Event Tech Case Studies, Applications, Technologies
The latest 3D technology available and upcoming in the market all explained and analysed. The application of such technology for events purposes, and how companies have used it to upscale their events.
Features of 3D Projection
3D Projection mapping also referred to as video mapping and spatial augmented reality, is a projection technology used to turn objects, often irregularly shaped, into a display surface for video projection.
3D projection is capable of creating mind-bending effects through warping content with controlled software, as images take on physical form. We can add inanimate objects onto your stage and create illusions surrounding your guests through 3D mapping.
3D projection requires technical and AV equipment as well as architectural integrity of the system.
It is the perfect way to take your event to the next level and create something truly eye-catching and intrigue your target audience.

STUDY MATERIAL:
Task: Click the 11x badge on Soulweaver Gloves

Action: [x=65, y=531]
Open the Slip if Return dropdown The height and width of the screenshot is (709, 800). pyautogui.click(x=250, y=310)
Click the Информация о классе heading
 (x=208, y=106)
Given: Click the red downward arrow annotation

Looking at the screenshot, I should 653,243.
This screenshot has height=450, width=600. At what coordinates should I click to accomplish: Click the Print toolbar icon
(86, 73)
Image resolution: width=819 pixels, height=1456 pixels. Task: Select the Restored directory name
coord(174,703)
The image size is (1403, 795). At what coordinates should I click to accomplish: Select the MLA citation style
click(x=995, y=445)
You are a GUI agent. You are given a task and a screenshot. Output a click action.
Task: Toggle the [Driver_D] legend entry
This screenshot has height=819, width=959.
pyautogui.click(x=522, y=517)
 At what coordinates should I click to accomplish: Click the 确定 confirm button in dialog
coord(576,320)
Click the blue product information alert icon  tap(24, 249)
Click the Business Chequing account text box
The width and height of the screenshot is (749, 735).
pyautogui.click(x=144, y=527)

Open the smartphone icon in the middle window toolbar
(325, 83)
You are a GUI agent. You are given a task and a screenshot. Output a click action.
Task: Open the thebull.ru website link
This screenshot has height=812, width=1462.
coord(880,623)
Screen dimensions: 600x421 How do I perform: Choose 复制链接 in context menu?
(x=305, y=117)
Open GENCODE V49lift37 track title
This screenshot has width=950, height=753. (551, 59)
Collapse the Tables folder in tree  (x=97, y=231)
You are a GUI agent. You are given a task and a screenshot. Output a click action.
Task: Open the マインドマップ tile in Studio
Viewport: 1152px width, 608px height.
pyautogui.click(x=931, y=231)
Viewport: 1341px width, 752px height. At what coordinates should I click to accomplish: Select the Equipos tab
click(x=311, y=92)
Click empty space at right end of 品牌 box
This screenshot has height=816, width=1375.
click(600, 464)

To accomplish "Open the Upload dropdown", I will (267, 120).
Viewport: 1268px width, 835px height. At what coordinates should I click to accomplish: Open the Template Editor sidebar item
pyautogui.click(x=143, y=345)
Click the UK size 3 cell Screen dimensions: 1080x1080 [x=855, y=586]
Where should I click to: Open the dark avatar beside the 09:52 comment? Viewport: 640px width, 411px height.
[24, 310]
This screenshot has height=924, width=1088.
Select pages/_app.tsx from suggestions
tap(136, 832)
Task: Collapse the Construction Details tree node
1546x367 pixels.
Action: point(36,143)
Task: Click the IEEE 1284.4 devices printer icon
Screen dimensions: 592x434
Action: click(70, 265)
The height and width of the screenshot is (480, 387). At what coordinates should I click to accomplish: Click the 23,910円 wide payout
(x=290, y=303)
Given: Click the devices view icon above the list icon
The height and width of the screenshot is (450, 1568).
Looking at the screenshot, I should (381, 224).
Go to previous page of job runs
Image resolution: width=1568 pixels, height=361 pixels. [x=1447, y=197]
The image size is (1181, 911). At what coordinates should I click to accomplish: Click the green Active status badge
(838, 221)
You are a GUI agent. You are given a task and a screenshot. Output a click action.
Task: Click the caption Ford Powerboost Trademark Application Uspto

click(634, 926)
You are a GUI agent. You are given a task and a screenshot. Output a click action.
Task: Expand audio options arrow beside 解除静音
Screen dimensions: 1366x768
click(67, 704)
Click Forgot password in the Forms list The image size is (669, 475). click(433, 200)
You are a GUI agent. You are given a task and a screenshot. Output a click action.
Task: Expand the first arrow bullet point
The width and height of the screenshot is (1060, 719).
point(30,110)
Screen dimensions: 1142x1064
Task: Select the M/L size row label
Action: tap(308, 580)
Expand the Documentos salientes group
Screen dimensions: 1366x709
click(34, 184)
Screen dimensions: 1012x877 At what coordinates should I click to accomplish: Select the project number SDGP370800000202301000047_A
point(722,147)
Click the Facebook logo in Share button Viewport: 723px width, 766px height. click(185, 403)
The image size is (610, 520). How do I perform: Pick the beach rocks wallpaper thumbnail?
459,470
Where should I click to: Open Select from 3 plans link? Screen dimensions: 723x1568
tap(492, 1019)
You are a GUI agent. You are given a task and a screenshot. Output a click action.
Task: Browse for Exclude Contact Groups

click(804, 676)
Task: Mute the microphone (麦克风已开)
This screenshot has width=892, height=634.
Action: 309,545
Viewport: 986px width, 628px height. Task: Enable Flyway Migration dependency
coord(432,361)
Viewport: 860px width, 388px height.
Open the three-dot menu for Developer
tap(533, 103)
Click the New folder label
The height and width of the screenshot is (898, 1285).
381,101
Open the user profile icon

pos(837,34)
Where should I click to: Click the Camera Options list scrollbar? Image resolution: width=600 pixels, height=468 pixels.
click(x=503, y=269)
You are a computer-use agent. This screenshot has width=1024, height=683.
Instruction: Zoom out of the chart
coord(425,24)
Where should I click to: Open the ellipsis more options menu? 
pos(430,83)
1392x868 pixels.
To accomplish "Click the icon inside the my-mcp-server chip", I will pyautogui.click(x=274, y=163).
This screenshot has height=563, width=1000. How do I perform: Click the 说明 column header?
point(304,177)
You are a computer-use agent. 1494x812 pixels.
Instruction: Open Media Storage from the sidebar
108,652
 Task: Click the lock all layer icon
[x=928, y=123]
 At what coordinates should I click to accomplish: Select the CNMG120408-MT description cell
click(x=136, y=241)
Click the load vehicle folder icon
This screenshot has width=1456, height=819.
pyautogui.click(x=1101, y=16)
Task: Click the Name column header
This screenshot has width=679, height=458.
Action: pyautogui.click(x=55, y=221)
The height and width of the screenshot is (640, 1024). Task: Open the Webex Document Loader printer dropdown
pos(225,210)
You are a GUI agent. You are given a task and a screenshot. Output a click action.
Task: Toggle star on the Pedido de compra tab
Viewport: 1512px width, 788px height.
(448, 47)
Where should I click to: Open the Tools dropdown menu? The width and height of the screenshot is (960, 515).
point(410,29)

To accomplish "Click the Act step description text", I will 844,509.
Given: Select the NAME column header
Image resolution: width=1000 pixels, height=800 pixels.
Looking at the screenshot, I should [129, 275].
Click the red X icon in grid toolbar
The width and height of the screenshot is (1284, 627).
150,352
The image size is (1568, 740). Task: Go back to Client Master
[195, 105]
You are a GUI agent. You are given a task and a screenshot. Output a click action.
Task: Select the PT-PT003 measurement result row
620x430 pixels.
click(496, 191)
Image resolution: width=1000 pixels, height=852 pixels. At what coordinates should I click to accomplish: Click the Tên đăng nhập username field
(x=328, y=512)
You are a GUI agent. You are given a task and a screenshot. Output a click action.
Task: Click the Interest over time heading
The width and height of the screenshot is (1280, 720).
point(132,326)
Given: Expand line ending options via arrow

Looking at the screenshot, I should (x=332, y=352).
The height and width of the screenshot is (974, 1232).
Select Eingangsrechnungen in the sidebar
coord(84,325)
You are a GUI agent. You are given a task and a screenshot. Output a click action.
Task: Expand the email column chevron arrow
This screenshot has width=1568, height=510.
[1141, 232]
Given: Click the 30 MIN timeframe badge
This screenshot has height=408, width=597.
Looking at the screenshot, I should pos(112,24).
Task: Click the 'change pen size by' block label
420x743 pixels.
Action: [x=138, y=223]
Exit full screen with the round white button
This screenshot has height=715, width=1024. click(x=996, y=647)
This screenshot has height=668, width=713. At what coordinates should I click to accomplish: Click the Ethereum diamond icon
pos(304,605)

WORK ORDER 1:
Decide whether each statement agrees with the 3D projection text, answering yes or no and quoting the deciding words: (a) 3D projection mapping is also known as video mapping. (b) 3D projection needs no special equipment. (c) Projection mapping works only on flat, regularly shaped surfaces.
WORK ORDER 2:
Switch "display surface" to "projection screen" and write out the part of the 3D projection text starting at "Event Tech Case" and ending at "for video projection.".
WORK ORDER 3:
Carry on the 3D projection text after its final sentence.
The entries are separate material and have no connection to the 3D projection text.

TASK RESULT 1:
(a) Yes: "3D Projection mapping also referred to as video mapping and spatial augmented reality"
(b) No: "3D projection requires technical and AV equipment as well as architectural integrity of the system."
(c) No: "used to turn objects, often irregularly shaped, into a display surface for video projection"

TASK RESULT 2:
Event Tech Case Studies, Applications, Technologies
The latest 3D technology available and upcoming in the market all explained and analysed. The application of such technology for events purposes, and how companies have used it to upscale their events.
Features of 3D Projection
3D Projection mapping also referred to as video mapping and spatial augmented reality, is a projection technology used to turn objects, often irregularly shaped, into a projection screen for video projection.

TASK RESULT 3:
History of 3D
One of the first public displays of projections onto 3D objects was debuted in 1969, when Disneyland opened their Haunted Mansion ride, which featured singing busts. Head shots of the singers were filmed on 16mm film and then projected onto busts of their faces to make them appear animated.
The next record of projection mapping is from 1980, when installation artist Michael Naimark filmed people interacting with objects in a living room and then projected it in the room, creating illusions as if the people interacting with the objects were really there.
By 2001, more artists began using projection mapping in artwork, and groups such as Microsoft began experimenting with it as a means of technological advancement. 3D has grown widely popular in many events such as movies where they are now created with 3D options.
Types of 3D Projection
Active 3D uses battery-operated shutter glasses that do as their name describes: they rapidly shutter open and closed. This, in theory, means the information meant for your left eye is blocked from your right eye by a closed (opaque) shutter. All that’s required of the TV is the capability to refresh fast enough so each eye gets at least 60 frames per second. They’ve been able to do this for a while.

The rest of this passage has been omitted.